Exceptions to Consent Ruled Unconstitutional
The Supreme Court declared that certain exceptions under Law 25326 are unconstitutional and elevated consent to constitutional status.
On 30 April 2026, the Argentine Supreme Court issued its ruling in the case “Torres Abad, Carmen c/ EN – JGM s/ hábeas data” declaring unconstitutional articles 5(2)(b) and 11(3)(b) and (c) of the Argentine Personal Data Protection Law 25326. The first article provides that consent is not required where personal data are collected for the exercise of functions inherent to the powers of the State or pursuant to a legal obligation. Paragraphs (b) and (c) of article 11 provide that consent is not required in the circumstances set forth in article 5(2), nor where data are transferred directly between government agencies when carrying out their corresponding functions.
The case arose when Torres Abad challenged the use of her telephone number and email address, which she had provided to ANSES (Argentina’s social security agency) in connection with her retirement application, for a purpose different from that for which the data had originally been collected. The data had been transferred to another government agency to send institutional communications without the data subject´s authorization.
In its opinion, the Supreme Court held that consent is not merely a statutory requirement but a constitutional imperative deriving from the rights to privacy and informational self-determination protected by articles 19 and 43 of the Argentine Constitution.

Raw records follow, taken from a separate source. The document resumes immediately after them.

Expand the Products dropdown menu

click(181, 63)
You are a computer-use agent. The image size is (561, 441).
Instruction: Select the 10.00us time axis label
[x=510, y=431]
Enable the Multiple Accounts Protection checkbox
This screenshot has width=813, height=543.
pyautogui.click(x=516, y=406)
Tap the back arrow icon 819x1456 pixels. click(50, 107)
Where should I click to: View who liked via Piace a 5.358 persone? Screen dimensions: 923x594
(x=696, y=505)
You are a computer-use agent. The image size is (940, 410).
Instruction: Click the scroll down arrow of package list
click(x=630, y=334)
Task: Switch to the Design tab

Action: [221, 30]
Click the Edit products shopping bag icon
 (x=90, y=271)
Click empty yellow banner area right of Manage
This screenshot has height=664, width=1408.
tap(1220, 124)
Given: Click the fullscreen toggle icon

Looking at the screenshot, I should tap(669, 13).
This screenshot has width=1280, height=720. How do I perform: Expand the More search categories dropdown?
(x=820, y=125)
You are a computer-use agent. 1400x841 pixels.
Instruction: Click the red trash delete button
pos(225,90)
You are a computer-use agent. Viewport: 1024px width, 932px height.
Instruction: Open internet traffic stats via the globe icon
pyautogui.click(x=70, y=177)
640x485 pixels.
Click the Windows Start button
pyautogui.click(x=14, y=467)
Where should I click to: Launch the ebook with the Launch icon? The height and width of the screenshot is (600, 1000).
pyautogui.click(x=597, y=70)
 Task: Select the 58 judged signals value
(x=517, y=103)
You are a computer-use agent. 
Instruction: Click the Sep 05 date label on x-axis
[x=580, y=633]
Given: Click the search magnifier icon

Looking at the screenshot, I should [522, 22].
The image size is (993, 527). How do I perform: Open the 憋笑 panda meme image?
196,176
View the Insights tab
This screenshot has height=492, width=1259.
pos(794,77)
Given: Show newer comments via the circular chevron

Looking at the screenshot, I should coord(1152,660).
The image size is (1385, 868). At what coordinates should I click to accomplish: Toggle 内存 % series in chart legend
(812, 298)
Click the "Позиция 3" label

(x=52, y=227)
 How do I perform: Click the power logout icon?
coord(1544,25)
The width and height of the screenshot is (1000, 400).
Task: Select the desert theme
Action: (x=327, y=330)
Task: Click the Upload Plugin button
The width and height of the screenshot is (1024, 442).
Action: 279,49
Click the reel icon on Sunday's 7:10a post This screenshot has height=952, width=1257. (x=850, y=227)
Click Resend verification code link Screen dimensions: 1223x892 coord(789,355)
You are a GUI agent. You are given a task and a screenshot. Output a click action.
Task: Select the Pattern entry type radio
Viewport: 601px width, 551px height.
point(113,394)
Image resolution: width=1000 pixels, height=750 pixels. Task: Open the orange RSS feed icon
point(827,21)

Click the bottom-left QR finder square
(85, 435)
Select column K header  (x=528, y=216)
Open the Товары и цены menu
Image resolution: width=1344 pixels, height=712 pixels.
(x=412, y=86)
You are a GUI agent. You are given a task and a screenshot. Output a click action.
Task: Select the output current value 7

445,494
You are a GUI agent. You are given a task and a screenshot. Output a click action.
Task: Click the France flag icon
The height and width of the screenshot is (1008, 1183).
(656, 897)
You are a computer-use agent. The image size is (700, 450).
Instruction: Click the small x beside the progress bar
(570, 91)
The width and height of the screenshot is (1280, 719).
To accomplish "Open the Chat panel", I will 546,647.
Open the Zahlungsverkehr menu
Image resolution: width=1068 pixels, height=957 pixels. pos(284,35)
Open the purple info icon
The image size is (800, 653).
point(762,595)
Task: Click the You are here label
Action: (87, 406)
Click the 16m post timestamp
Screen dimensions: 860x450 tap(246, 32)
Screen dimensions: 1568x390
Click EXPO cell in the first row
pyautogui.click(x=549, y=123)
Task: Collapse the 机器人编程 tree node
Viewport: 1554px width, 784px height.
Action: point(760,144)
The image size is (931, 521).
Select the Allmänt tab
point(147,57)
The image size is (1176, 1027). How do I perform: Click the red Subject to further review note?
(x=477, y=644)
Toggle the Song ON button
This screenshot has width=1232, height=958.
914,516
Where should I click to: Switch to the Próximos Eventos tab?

The Supreme Court acknowledged that the challenged provisions authorized the conduct carried out by ANSES and that, for that very reason, they were incompatible with the Constitution.
On that basis, the Supreme Court stated that any exception to the consent requirement is constitutionally valid only if it:
1. is established by a formal law;
2. pursues a sufficiently weighty and specific legitimate interest;
3. is proportionate to the objective pursued; and
4. does not impair the essence of the restricted right.
According to the Supreme Court, the challenged provisions failed to satisfy this constitutional test for two reasons. First, as to their scope, the Court noted that an exception based solely on the fact that the processing or transfer of personal data falls within the competence of a government agency effectively encompasses the entirety of administrative activity, since competence is always a prerequisite for the validity of governmental action. As a result, the exception becomes the rule, depriving the constitutional protection of meaningful effect.
Second, as to their reasonability, the Court observed that the provisions identify no specific legitimate interest capable of justifying the processing or transfer of personal data without consent, and make no distinction based on the type of public agency involved, the nature of the information processed, or the degree of impact on the privacy of the individuals concerned. Nor are the exceptions aimed at protecting any of the overriding interests that, according to the Court’s own jurisprudence, may justify restrictions on privacy rights, such as the rights of others, the protection of society, public morals, or the prevention and prosecution of crime.
Based on these considerations, the Supreme Court held that the articles under review were unconstitutional. The Court’s decision is limited to the case under review, namely, the processing and transfer of data between government agencies.
This insight is a brief comment on legal news in Argentina; it does not purport to be an exhaustive analysis or to provide legal advice.